The Court of Appeal issued reasons for judgment today which upheld the decision of the trial judge in the civil case arising from my arrest, strip search, wrongful detention and seizure of my car after Vancouver police somehow mistook me for someone who was conspiring to throw a pie at Prime Minister Chretien at a ceremony in Vancouver’s Chinatown in August of 2002.

Read the decision here: 2009 BCCA 23 Ward v. British Columbia

A few comments:

I am extremely grateful for the work of my lawyers, especially Brian Samuels, who took the lead for the six day trial and two day appeal and did terrific work on my behalf. I hope that this case encourages others to stand up for their rights.

The learned trial judge said I was “mistaken” about the events leading to my arrest by three Vancouver police officers. I certainly wasn’t, and this finding drives home the difficulty a citizen faces when it’s his word against the word of, in this case, three police officers.

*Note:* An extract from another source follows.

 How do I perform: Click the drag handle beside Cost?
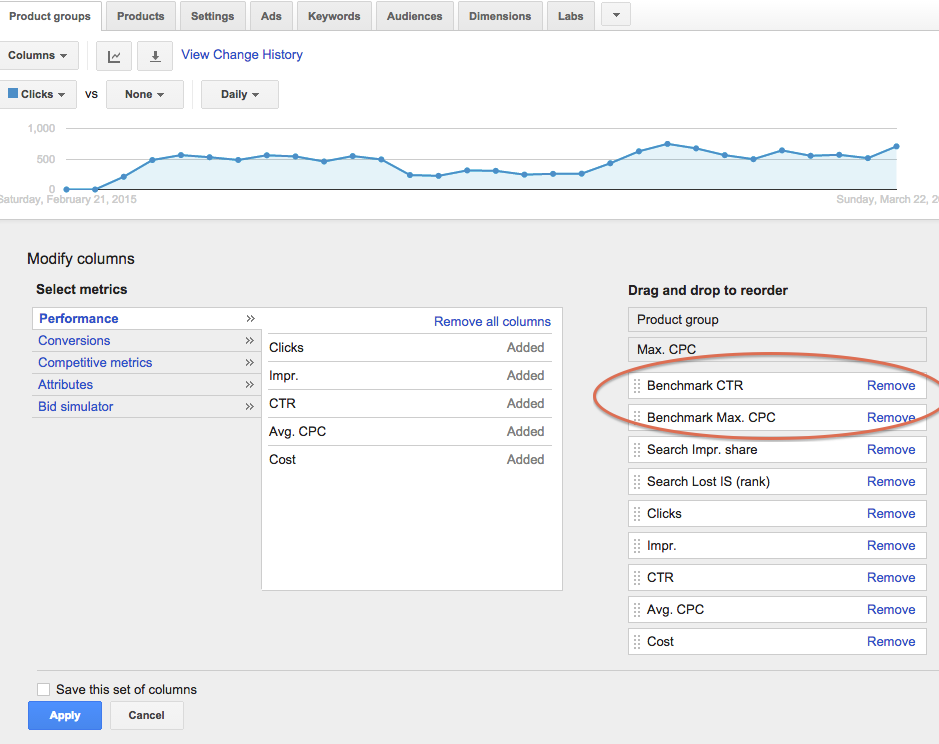tap(637, 642)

The Court of Appeal decision leaves the impression that I initiated the appeal. I didn’t. After I won at trial, the Province filed an appeal against the Court’s decision to award me $5,000 for the unlawful strip search that breached my Charter rights. After receiving notice that the Province was taking that step, I challenged aspects of the trial decision that I disagreed with.

My formal complaint lodged with the Office of the Police Complaint Commissioner was dismissed as “unsubstantiated”. How could this be, if the courts found my rights were violated? Simply put, because the police investigated the police.

Finally, the City of Vancouver, which is responsible for the actions of its police, had at least two opportunities to avoid this lengthy and expensive litigation by simply providing an apology. I made it clear I would accept an apology a short time after the incident and again shortly before trial. The offer to drop the case for an apology was rejected both times.